Io credo che questo vada approfondito perché si gioca sullo stesso campo in cui giocano i mass-media. Allora quando uno dice una scem­piaggine, bisogna dire: sei un cretino. Come al ragazzo che va a scuola e prende 4 e gli si dice che è un somarone. Senza psicologismi, senza dire che non c'era tempo, tutte le giustificazioni possibili. Per chi fa il giornalista di mestiere, non è accettabile.
Avete parlato del mercato del sociale, se esiste o no. Io credo che esista. E uno dei prossimi appuntamenti sarà quello di stimolare gli editori a dire che c'è mercato. Perché è uno degli snodi, è una delle mediazioni: se credi che non c'è mercato, non c'è futuro.
Avete parlato del coordinamento tra le piccole testate. I fondatori sono male bestie, le identità sono cattivi consiglieri. Questo esige una lunghissima fatica per eliminare le paure e i piccoli orti. Però è una strada da percorrere.

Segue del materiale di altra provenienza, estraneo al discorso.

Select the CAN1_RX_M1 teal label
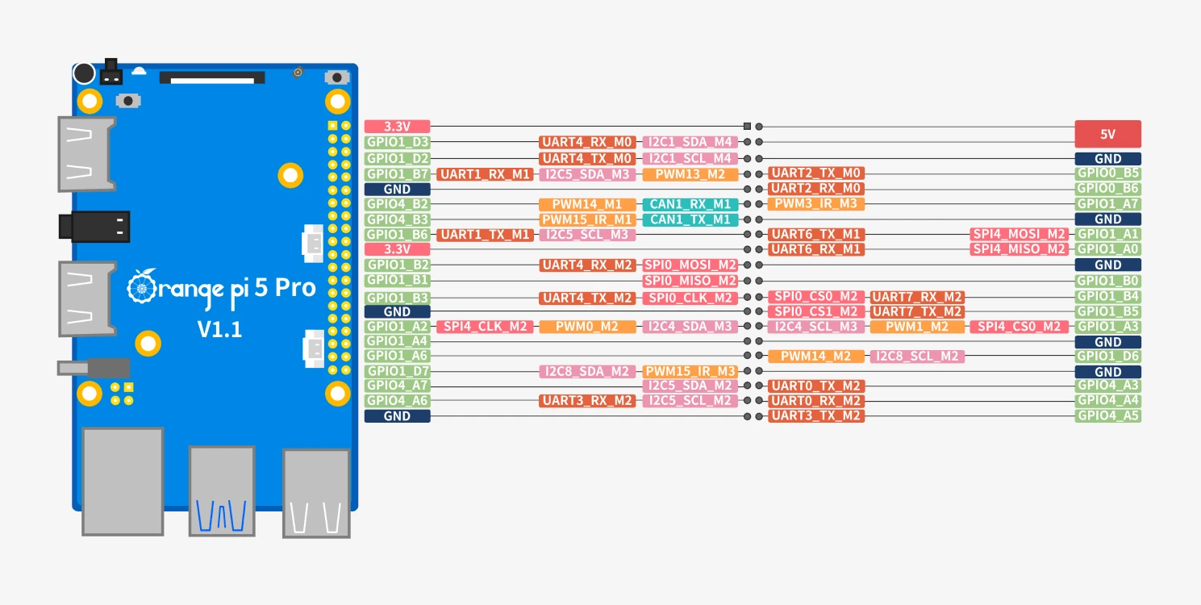1201x605 pixels. tap(690, 204)
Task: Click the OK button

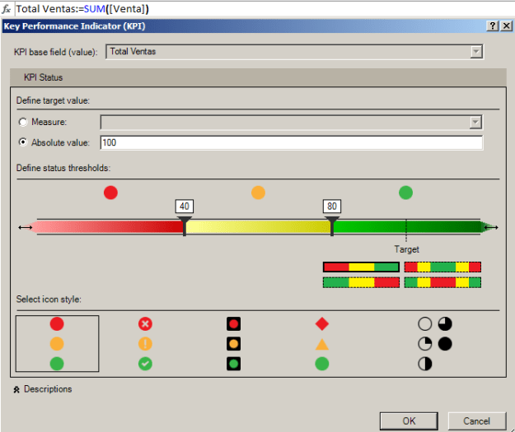Action: [x=409, y=420]
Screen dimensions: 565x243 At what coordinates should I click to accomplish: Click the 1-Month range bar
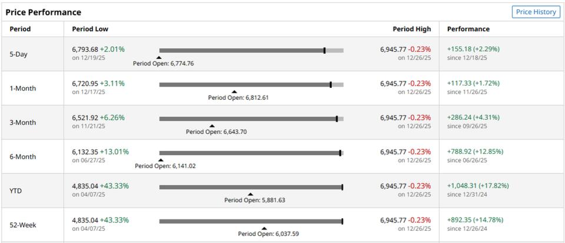(251, 85)
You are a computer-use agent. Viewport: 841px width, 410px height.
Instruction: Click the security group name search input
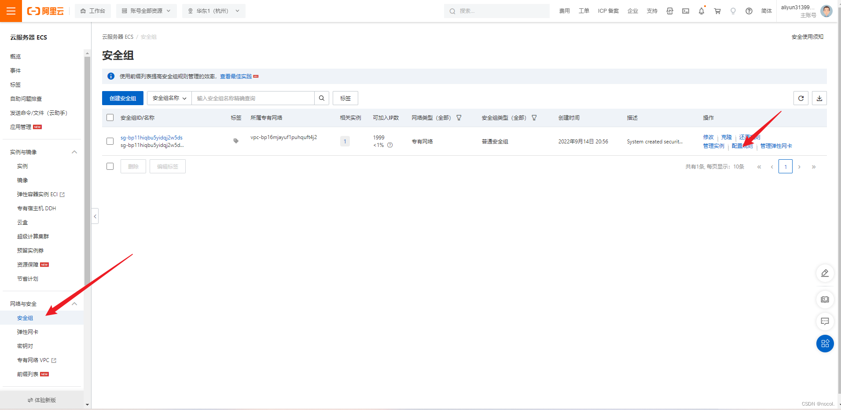(x=253, y=98)
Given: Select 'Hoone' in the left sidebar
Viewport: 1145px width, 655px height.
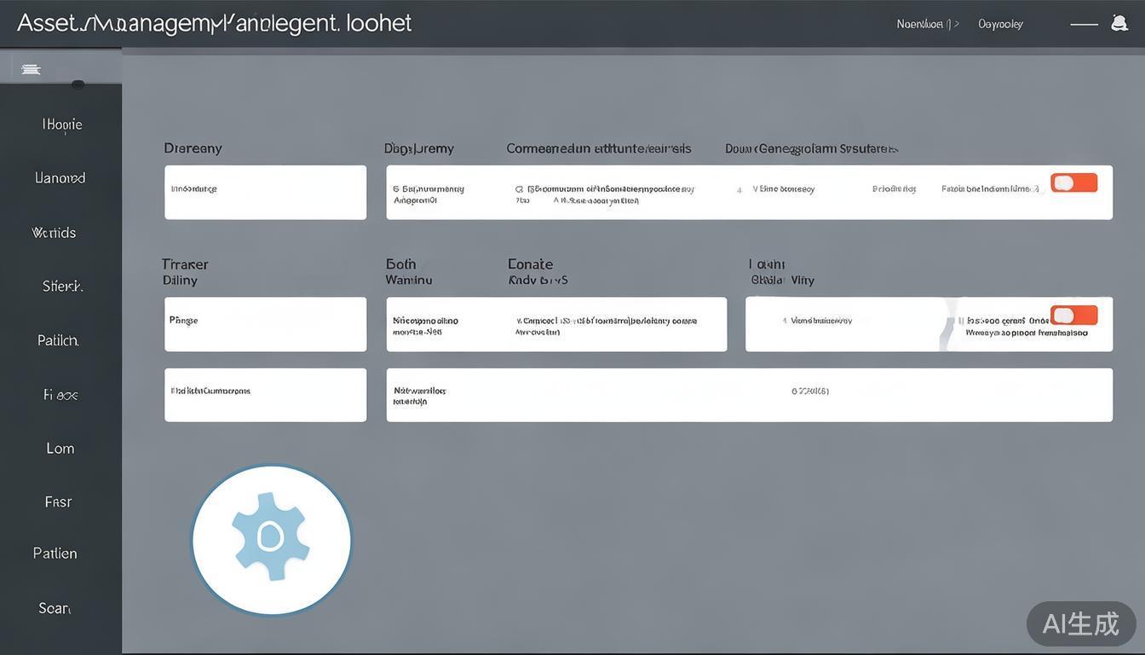Looking at the screenshot, I should click(61, 125).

Avete parlato delle fonti, degli strumenti capaci di implementare. La guida è stata un piccolo strumento. Io vi annuncio che il prossimo anno - poi vi scriverò per vedere se passa nelle vostre testate - il nostro convegno di Capodarco, non del Cnca, avrà questo titolo "Corruptissima Republica Plurime Leges", in una repubblica molto corrotta le leggi sono sempre molte. Tacito. Per dire che in fondo i privilegi sono dettati da leggi oltre che dalle ruberie. Non ci sono solo i De Lorenzo, c'è gente che ha i privilegi per legge. Voi avete detto che nella vostra categoria non c'è solidarietà. Quando si è trattato però dell'Inpgi ci sono stati due giorni di sciopero. Certo non si fa lo sciopero per il precario, ma quando si tocca qualche altra cosina lo sciopero è passato.
(Commenti di dissenso dalla platea)
L'esame per la professione può essere un buon strumento: un piccolo mezzo per costringere il futuro giornalista ad affrontare i temi del sociale.
Termino dicendo che nel 1971, nell'allora Univer­sità che non era la Luiss ma era dei Domenicani, c'era un giovane prete che andò a scuola di giornalismo. Si chiamava Vinicio Albanesi, prese il diploma di giornali­sta, poi fece tutt'altro mestiere. In questo tutt'altro me­stiere però si è ritrovato gli stessi problemi. Voi avete di fronte a voi la vostra coscienza e il vostro futuro: il punto è sapere da che parte state. Siete grandi a sufficienza, quindi a voi la scelta, perché poi queste vostre scelte vanno a rifluire sull'informazione ma anche su ogni aspetto della vita".


* Testo non rivisto dall'autore. Le qualifiche si riferiscono al momento del seminario.